PC Algorithm for Tabular Causal Discovery
The Peter-Clark (PC) algorithm is one of the most general purpose algorithms for causal discovery that can be used for both tabular and time series data, of both continuous and discrete types. Briefly, the PC algorithm works in two steps, it first identifies the undirected causal graph, and then (partially) directs the edges. In the first step, we check for the existence of a causal connection between every pair of variables by checking if there exists a condition set (a subset of variables excluding the two said variables), conditioned on which, the two variables are independent. In the second step, the edges are directed by identifying colliders. Note that the edge orientation strategy of the PC algorithm may result in partially directed graphs.
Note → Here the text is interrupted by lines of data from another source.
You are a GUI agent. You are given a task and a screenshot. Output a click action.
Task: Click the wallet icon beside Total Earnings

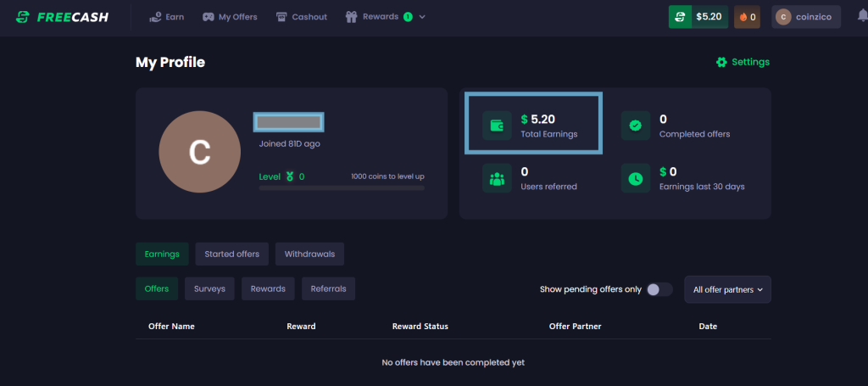[x=497, y=126]
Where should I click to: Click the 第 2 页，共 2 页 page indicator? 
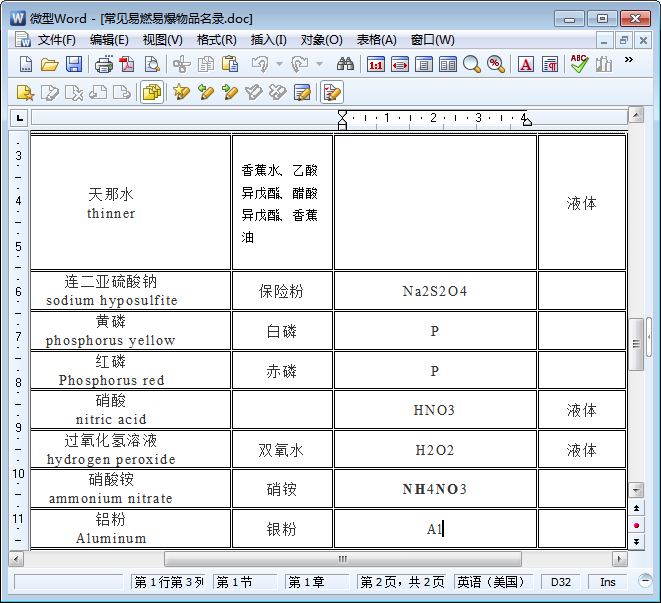tap(402, 581)
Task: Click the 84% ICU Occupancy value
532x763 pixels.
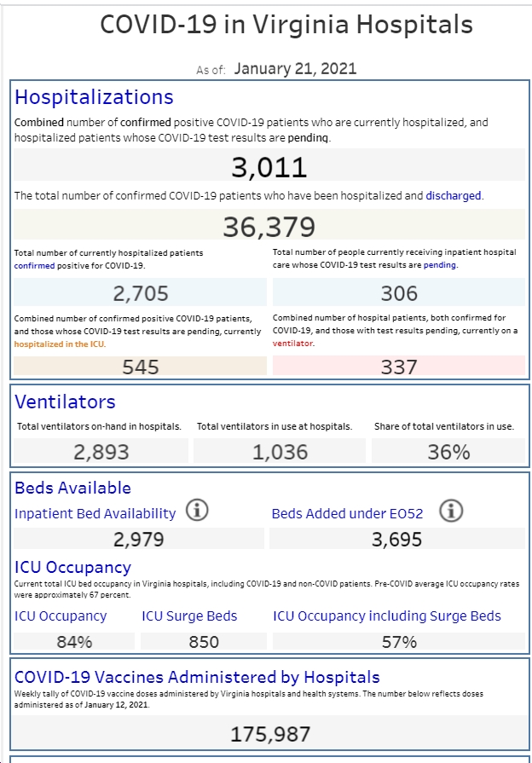Action: point(74,642)
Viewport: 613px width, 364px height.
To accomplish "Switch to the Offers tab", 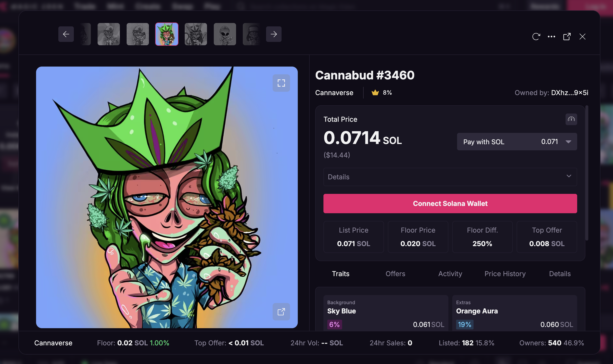I will (x=395, y=274).
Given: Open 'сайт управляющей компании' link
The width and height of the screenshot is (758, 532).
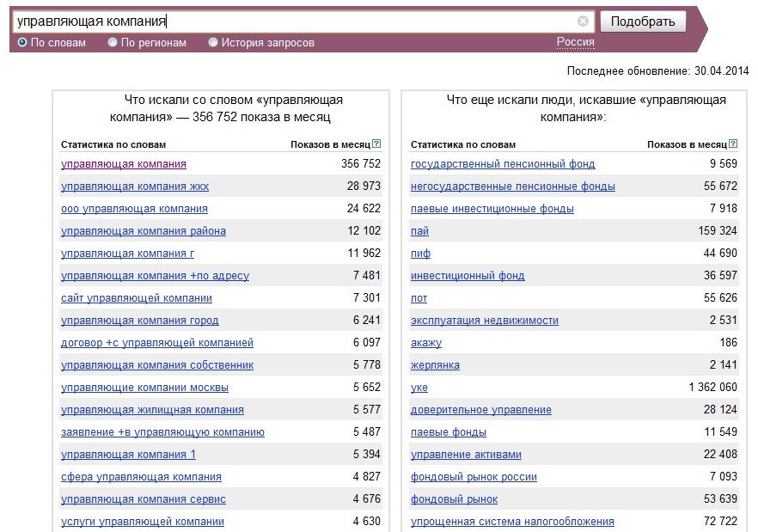Looking at the screenshot, I should click(137, 298).
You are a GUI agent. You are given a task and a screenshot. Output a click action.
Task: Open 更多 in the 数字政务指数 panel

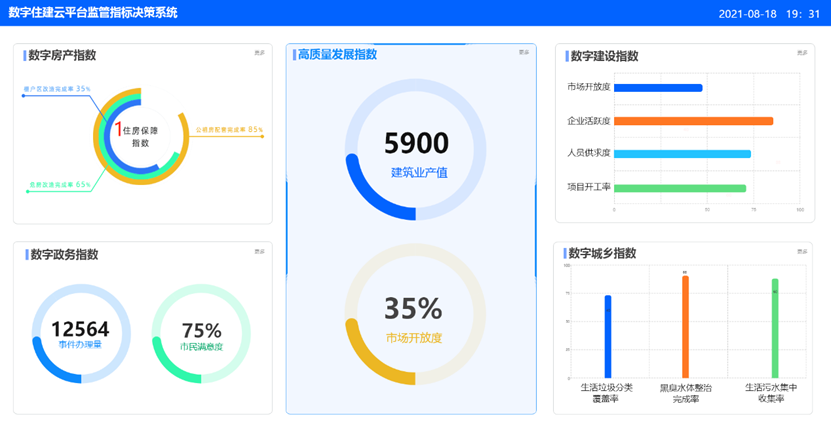click(259, 251)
The PC algorithm makes four core assumptions: 1. Causal Markov condition, which implies that two variables that are d-separated in a causal graph are probabilistically independent, 2. faithfulness, i.e., no conditional independence can hold unless the Causal Markov condition is met, 3. no hidden confounders, and 4. no cycles in the causal graph.
Edge Orientation
Note that the causal edge orientation module of the tabular PC algorithm can yield quite inaccurate results in some cases. Nonetheless, the causal graph skeleton (i.e., the undirected graph) is often quite accurate. We discuss this below as well.
[1]:
import numpy as np
import matplotlib
from matplotlib import pyplot as plt
%matplotlib inline
import pickle as pkl
import time
[2]:
from causalai.models.tabular.pc import PCSingle, PC
from causalai.models.common.CI_tests.partial_correlation import PartialCorrelation
from causalai.models.common.CI_tests.discrete_ci_tests import DiscreteCI_tests
from causalai.models.common.CI_tests.kci import KCI
# also importing data object, data transform object, and prior knowledge object, and the graph plotting function
from causalai.data.data_generator import DataGenerator, GenerateRandomTabularSEM
from causalai.data.tabular import TabularData
from causalai.data.transforms.time_series import StandardizeTransform
from causalai.models.common.prior_knowledge import PriorKnowledge
from causalai.misc.misc import plot_graph, get_precision_recall, get_precision_recall_skeleton, make_symmetric
Load and Visualize Data
Load the dataset and visualize the ground truth causal graph. For the purpose of this example, we will use a synthetic dataset available in our repository.
[3]:
fn = lambda x:x
coef = 0.1
sem = {
'a': [],
'b': [('a', coef, fn), ('f', coef, fn)],
'c': [('b', coef, fn), ('f', coef, fn)],
'd': [('b', coef, fn), ('g', coef, fn)],
'e': [('f', coef, fn)],
'f': [],
'g': [],
}
T = 5000
# var_names = [str(i) for i in range(5)]
# sem = GenerateRandomTabularSEM(var_names=var_names, max_num_parents=2, seed=1)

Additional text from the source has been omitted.